It used to be said that sleep accounts for one-third of our lives, but that's an old saying. The average sleep duration for Japanese people continues to decrease year by year, and some people try to make up for it by "catching up on sleep" on weekends. Due to shift work, long commutes, short sleep hours due to hard work, and an increase in night owl lifestyles, sleep quality is also declining. We are constantly accompanied by sleep deprivation and sleep disorders.
Furthermore, in today's smartphone-centric digital society, we are exposed to blue light 24/7, which disrupts our internal clock and makes it difficult to fall asleep and wake up.
If you don't get enough sleep, you can somehow manage by making time for it. However, a decline in sleep quality is not so easily remedied. Many people are likely troubled by problems such as "shallow sleep and inability to sleep soundly until morning," "feeling tired even after sleeping," and "not feeling satisfied with a deep sleep."
According to the Ministry of Health, Labour and Welfare's "e-Health Net," "Sleep disorders are one of the most common symptoms in many mental illnesses. (Omission) In depression, insomnia often appears prior to other symptoms..." It describes the connection between sleep disorders and depression. It's crucial to prioritize improving sleep quality rather than dismissing insomnia as trivial!
Reflexology that approaches the nervous system by pressing acupoints on the "face" close to the brain
Therefore, to address modern people's sleep problems, we recommend self-care using "Dien Chan Facial Reflexology."
Dien Chan, meaning "facial diagnosis," is a facial reflexology developed by Vietnamese acupuncturist Bui Quoc Chau based on over 40 years of clinical experience.
When it comes to reflexology, stimulating reflex zones on the soles of the feet is well-known in Japan, but the face also has reflex zones just like the feet. The face is close to the brain, with over 600 acupoints and many reflex zones, allowing it to stimulate the brain and quickly activate the nervous system network.
Therefore, it also approaches the autonomic nervous system, which is deeply connected to sleep, as well as emotions such as depression and sadness, and sensations such as pain. From our experience of incorporating Dien Chan Facial Reflexology into self-care, it can be said that it is particularly suitable for insomnia. (Unlike acupoints in Oriental medicine, Dien Chan acupoints are very numerous, close to 600, and effectively stimulate the brain).
Many people have reported being able to sleep soundly by simply pressing acupoints on their face. Since it doesn't cost money or time, why not give it a try if you suffer from insomnia?
Easy to do before bed! What is Dien Chan Facial Reflexology?
Despite its profound theory, the Dien Chan treatment is very simple. It's a technique suitable for self-care, as it only involves pressing acupoints related to sleep, the autonomic nervous system, and brain areas like the hypothalamus, pituitary gland, and pineal gland with a stick.

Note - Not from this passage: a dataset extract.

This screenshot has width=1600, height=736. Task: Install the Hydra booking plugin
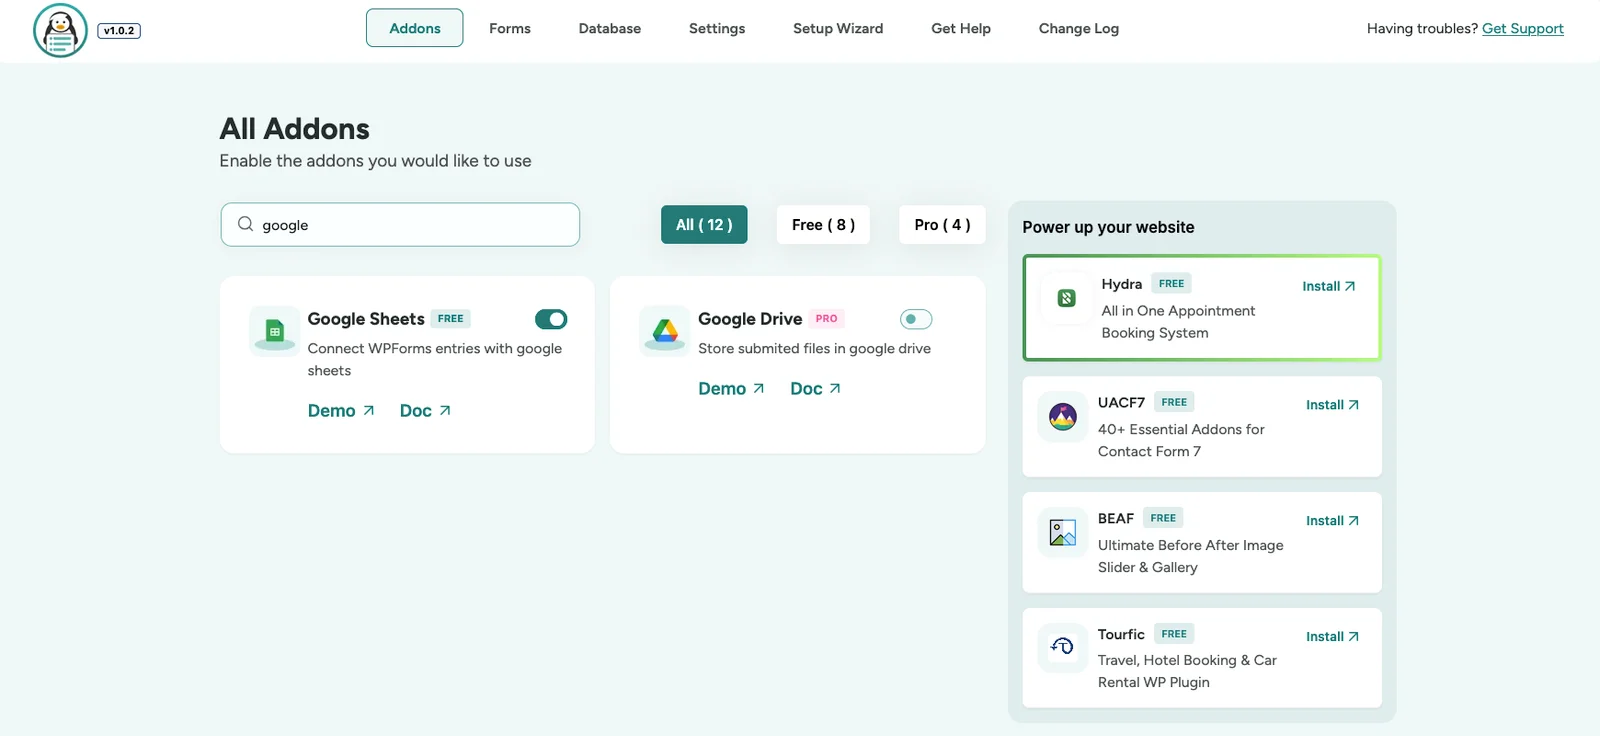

A stylus pen for smartphones or tablets is suitable for pressing acupoints. The pen tip's ideal thinness accurately targets acupoints, providing a pleasantly stimulating pressure. Cotton swabs or the handle of a makeup brush can also be used for acupressure.
Once you have a stick ready, try slowly pressing each of the acupoints on your entire forehead shown in the photo below for about 15 seconds. When you press, the stick will gently sink in, and you'll feel a pleasantly painful pressure, which indicates an acupoint.
Acupoints good for insomnia are concentrated above the eyebrows and on the forehead. Press the acupoints (A) on the glabella and the bulge of the chin, which are in the center of the face, for 20 seconds each to calm your mind. Next, press the acupoints (B) around the eyebrows for 15 seconds each (pressing both sides simultaneously is not recommended). Finally, press the acupoint (C) in the middle of the forehead, on the extension line of the outer edge of the pupil, to finish.
Dien Chan acupressure is most effective when done in a relaxed state before sleep, avoiding during or within one hour before/after bathing. If you have time, doing it about three times a day will accelerate the effects.